Often this involves training them with tens of thousands of labelled images — "this is a car", "this is a ball", "this is a table".
The DeepMind system figures out by itself the best way to interpret a scene.
Dubbed a Generative Query Network (GQN), the system gets rid of labels and focuses on what's known as unsupervised learning.
In the GQN, two networks play a "cooperative game".
The first network looks at an image and tries to describe it in the most concise way possible.
The second network takes that description and tries to predict what the scene would look like from a different viewpoint.
When an incorrect prediction is made, the two networks update themselves to reduce the chance of making the same mistake in the future.
The team tested the network on rooms with multiple objects, as well as in maze-like environments.
Michael Milford, a robotics professor at Queensland University of Technology who was not involved with the study (but who has worked with Google DeepMind), said the network had significant potential.
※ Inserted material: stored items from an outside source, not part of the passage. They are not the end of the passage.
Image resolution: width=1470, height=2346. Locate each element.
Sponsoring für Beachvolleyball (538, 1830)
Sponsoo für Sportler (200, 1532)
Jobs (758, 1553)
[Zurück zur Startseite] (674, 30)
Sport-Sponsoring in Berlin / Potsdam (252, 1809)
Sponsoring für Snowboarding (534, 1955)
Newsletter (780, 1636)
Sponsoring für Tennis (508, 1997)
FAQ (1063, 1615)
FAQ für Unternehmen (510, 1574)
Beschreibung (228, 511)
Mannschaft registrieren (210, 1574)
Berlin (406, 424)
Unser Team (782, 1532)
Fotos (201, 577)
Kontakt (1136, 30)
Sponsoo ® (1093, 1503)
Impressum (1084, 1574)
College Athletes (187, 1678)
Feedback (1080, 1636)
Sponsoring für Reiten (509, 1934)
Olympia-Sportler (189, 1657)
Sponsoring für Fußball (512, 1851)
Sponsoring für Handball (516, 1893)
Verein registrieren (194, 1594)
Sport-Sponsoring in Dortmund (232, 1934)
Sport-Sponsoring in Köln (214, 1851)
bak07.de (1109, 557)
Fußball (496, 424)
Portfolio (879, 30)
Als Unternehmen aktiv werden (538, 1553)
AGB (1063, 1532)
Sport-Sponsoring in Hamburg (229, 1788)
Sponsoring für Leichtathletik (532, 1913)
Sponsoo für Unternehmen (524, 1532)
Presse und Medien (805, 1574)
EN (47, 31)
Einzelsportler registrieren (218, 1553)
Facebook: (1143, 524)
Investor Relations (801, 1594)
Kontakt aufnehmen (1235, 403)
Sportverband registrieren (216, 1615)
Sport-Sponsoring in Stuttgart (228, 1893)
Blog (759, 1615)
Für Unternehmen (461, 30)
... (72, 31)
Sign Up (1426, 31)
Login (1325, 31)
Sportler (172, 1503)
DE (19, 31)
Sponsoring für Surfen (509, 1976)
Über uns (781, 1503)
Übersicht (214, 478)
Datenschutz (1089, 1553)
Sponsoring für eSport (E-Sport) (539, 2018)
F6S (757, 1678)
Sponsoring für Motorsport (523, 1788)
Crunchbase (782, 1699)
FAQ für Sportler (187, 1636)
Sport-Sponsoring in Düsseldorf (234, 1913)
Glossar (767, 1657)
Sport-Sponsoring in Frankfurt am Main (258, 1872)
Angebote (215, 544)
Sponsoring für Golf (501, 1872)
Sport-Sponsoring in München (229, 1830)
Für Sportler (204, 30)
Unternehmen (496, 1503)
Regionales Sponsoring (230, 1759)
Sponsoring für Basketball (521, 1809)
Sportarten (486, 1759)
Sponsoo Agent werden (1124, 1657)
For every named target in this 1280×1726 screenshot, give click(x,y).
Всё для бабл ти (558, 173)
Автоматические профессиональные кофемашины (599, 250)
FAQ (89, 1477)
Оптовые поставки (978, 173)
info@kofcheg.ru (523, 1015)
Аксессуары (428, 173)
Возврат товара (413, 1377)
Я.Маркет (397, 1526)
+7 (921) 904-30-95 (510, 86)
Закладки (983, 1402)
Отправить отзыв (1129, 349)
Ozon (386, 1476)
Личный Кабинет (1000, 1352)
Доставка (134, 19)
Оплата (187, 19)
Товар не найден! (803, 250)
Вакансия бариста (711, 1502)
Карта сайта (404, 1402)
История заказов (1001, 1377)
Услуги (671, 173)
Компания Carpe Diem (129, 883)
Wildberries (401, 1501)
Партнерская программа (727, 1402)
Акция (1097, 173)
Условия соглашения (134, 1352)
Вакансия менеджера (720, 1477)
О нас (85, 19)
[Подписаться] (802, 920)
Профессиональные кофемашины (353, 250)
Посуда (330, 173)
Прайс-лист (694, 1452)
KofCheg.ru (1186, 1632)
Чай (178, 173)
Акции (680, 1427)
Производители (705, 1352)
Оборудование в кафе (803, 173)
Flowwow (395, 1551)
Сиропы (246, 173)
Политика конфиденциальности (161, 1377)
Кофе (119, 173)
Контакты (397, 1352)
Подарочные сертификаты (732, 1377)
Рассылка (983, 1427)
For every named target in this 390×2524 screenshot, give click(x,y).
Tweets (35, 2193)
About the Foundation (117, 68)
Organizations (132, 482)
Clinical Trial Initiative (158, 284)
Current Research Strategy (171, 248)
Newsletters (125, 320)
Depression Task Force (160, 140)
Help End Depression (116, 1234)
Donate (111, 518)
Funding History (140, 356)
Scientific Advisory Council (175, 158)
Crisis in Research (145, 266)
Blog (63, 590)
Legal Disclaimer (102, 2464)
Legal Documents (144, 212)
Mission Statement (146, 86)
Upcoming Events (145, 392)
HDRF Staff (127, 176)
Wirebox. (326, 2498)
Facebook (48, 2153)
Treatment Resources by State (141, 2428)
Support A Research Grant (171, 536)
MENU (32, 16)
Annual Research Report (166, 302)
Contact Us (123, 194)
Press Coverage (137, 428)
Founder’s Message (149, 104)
Computer vision research often focuses on creating algorithms that can perform specialised tasks, he explained: controlling self-driving cars or homecare robots, for instance.
A system that can learn for itself how to represent the world could be much more flexible. But, Dr Milford pointed out, the research has so far only been done in the lab and looked at simple 3D scenes. Whether it can survive the real world is a question for a later date.
"When you take them out into the real world, it's dark, it's raining, there's dust in the air, there's people running around in front of the autonomous car. Obviously, it's a lot tougher," he said.
The GQN avoids using labelled images to learn about the world, so it may not immediately know the names of certain objects or interpret them in a way that humans understand — this is where babies come in.
"Think of how an infant might interact with a laptop to begin with," Mr Eslami said.
"First it might think, 'that is just a collection of boxes' … but over time, if it sees the laptop enough … it will figure out that actually this thing, this configuration of boxes, appears to happen quite a lot, and maybe it's a concept of its own."
This is when a parent might step in, and explain that humans call that thing a "laptop".
This way of learning about a scene is not only much more efficient, but it also has the potential to create systems that have a much deeper understanding of the world, according to the researchers.
Traditional machine learning systems are not typically able to answer "what if" questions, DeepMind researcher Danilo Rezende explained.
They just answer a very specific question: Is there a person in the image? Is there a dog in the image?
"It cannot answer: 'What if I change something in the image?' or 'What if I see from this other perspective, what should I see?'" he added.
The GQN could help build machine learning systems that can answer this type of question, but if machines are teaching themselves, we face new challenges, Dr Milford said.
It becomes harder to understand the internal processes of these complicated systems — how is the system perceiving the world? Why is it making the choices it does?
"Even if you're not telling it what to do, it is going to learn different views of the world, so we just need to be conscious of that, especially as they get more and more complex."